米Intelが10月27日(現地時間)に発表した同社2022年度第3四半期(2022年7月〜9月)決算は減収減益だったが、売上高・利益とも市場の予想平均を上回った。また、景気減速に伴うコンピューター需要低迷の長期化に対応するため、経費削減をさらに強化する方針を示し、時間外取引で同社の株価は上昇した。

7〜9月期のGAAPベースの売上高は153億ドル(前年同期比20%減)、純利益は10億ドル(同85%減)で、1株あたり利益は0.25ドル。非GAAPだと、売上高153億(同15%減)、純利益24億ドル(同59%減)、1株利益0.59ドル。アナリストの予想(非GAAP)は、売上高152億5000万ドル、1株利益0.32ドルだった。以下は事業グループ別の売上高。

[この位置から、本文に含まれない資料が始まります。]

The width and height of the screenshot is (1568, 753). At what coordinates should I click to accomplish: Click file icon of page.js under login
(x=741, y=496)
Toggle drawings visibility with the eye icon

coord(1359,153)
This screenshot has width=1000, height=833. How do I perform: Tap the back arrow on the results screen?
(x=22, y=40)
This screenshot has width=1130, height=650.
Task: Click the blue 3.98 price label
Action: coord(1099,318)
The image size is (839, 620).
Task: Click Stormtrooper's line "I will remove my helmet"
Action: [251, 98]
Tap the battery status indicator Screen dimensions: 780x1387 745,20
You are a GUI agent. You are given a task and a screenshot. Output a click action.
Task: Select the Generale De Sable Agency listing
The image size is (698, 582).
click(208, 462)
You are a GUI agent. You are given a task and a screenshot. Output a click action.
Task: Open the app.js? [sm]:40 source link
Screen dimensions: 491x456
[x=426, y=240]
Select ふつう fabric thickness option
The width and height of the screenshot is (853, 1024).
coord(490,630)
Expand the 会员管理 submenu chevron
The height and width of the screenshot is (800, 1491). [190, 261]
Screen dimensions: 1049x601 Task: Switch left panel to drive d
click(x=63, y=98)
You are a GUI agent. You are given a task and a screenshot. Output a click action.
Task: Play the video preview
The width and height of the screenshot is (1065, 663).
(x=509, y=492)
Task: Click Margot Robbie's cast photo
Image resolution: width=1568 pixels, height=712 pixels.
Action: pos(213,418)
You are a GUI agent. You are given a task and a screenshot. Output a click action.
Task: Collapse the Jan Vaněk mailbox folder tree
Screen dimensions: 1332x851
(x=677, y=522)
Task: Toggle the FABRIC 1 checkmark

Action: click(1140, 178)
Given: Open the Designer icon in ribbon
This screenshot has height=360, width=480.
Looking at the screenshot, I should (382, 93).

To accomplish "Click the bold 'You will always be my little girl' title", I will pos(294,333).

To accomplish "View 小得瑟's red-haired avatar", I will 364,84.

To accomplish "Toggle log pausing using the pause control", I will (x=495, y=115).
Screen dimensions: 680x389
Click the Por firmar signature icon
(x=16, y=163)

  • クライアントコンピューティング・グループ:売上高81億ドル(前年同期比17%減)。コンシューマ向けと教育向けを中心にPC需要が減少。OEMが在庫削減を進める。
  • データセンター&AI:売上高42億ドル(前年同期比27%減)。サーバー台数の減少と顧客の在庫削減が影響。
  • ネットワーク&Edge:売上高23億ドル(前年同期比14%増)
  • Accelerated Computing Systems and Graphics Group:売上高1億8500万ドル(前年同期比8%増)
  • Mobileye:売上高4億5000万ドル(前年同期比38%増)
  • Intelファウンドリサービス:売上高1億7100万ドル(前年同期比2%減)

10日にGartnerが発表した2022年7〜9月期の世界PC出荷台数(推定値)は6799万台で前年同期比19.5%減、過去20年で最大の減少である。PC需要の軟化によって、Intelのクライアントコンピューティング・グループも売上高81億ドル(前年同期比17%減)に減速した。だが、アナリストの予想(76億ドル)は上回っており、厳しい経済環境の中で改革の成果もあらわれ始めている。

CEOのPat Gelsinger氏はコスト削減について「このビジネスサイクルに対応するために積極的にコストを見直し、事業全体で効率化を進め、デジタルの未来に向けてIDM2.0のフライホイールを加速させる」と説明した。Intelは7月に、雇用を抑制して設備投資を減額する方針を明らかにした。そして今回、2023年に30億ドル規模の節減を行うと発表。さらに2025年まで段階的に進めていき、年間80億~100億ドル規模に拡大する方針を示した。